課題 1: 次の抜粋文によると、平壌空港は北京から飛行機でどのくらいかかるか。

抜粋文:
昨晩は特にすることもないので早めに寝たのだが、夜中の二時くらいに目が覚めてしまい、朝までろくに眠れなかった。やっと北朝鮮へ行けると思って心が騒いでいるのか、気が動転しているのか、まるで小学生のときに修学旅行で初めて泊りの経験をする前の晩のようだ。ミャンマーやラオス、カンボジアなどタイ周辺諸国だけでなく、インドやスリランカ、韓国、中国、オーストラリアなどを比丘として旅してきた俺だが、さすがにあの国への入国を目前に控えて緊張しているらしい。
 
平壌空港は北京から三時間ほどのフライトだ。その間に機内食もサービスされたが、俺は正午過ぎの食事を戒で禁じられた身の比丘、客室乗務員に配膳を断り隣の席に座っている久保田の機内食セットを覗いてみたが、あまり美味しいそうには見えなかった。機内の客室乗務員は、若くて綺麗な女性ばかりなのだが、皆が皆、同じように眉毛を剃り、同じ睫毛をつけ、同じように口紅を塗って、まるでマニュアルに書いてあるかのような化粧をしている。その綺麗だけど能面のような表情は俺の頭の中に、テレビで見た「喜び組」の姿を思い出させた。

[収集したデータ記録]
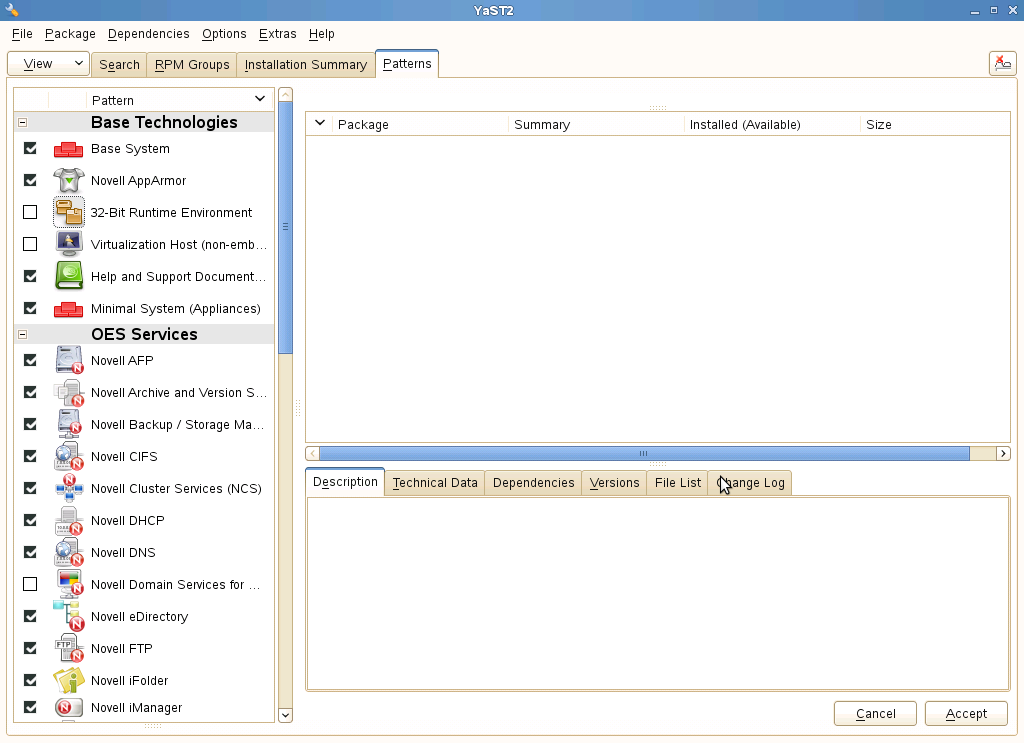Click the Help and Support Documentation book icon
1024x743 pixels.
(68, 276)
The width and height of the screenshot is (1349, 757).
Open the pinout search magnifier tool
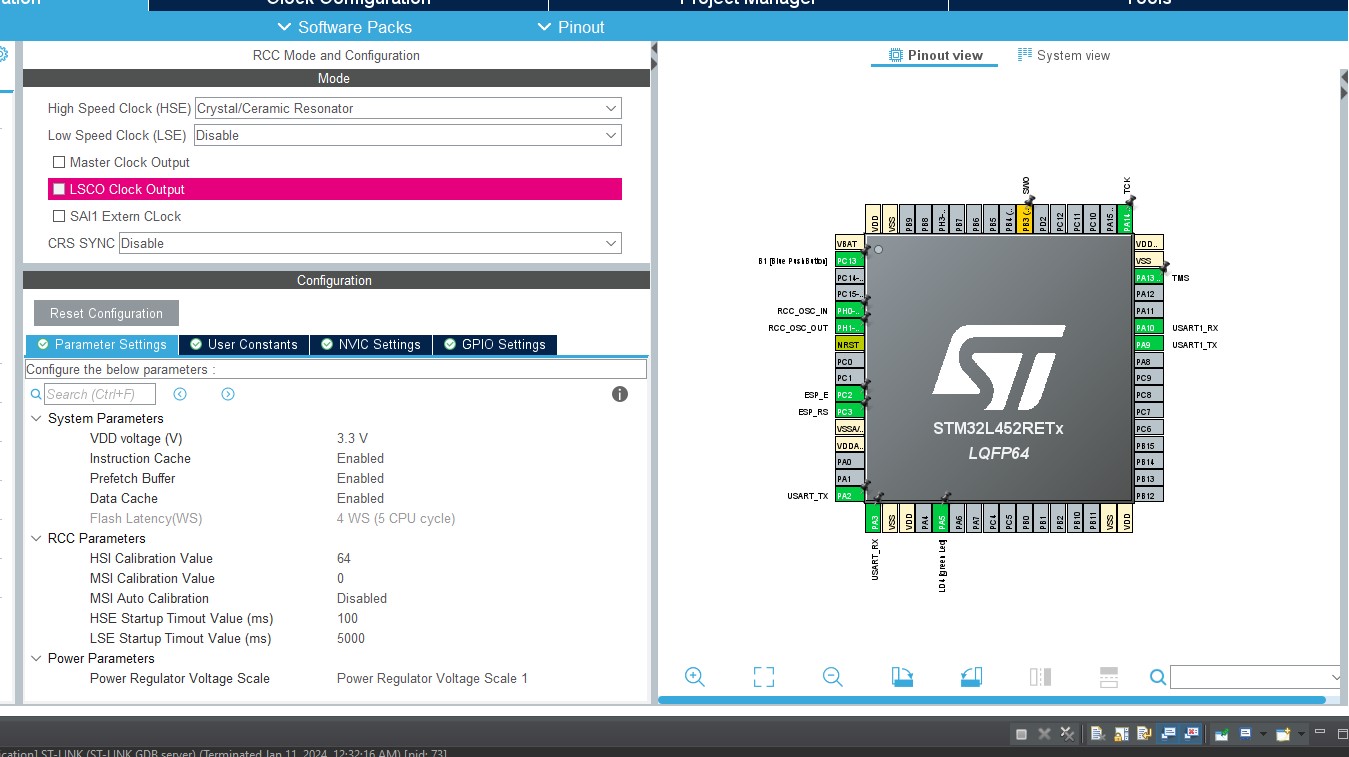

課題 2: 上の記録のうち、「The width and」を含む行から記録の終わりまでをすべて、そのまま書き写しなさい。画像は解答に含めないこと。

解答 1: 三時間ほどである。

解答 2:
The width and height of the screenshot is (1349, 757).
Open the pinout search magnifier tool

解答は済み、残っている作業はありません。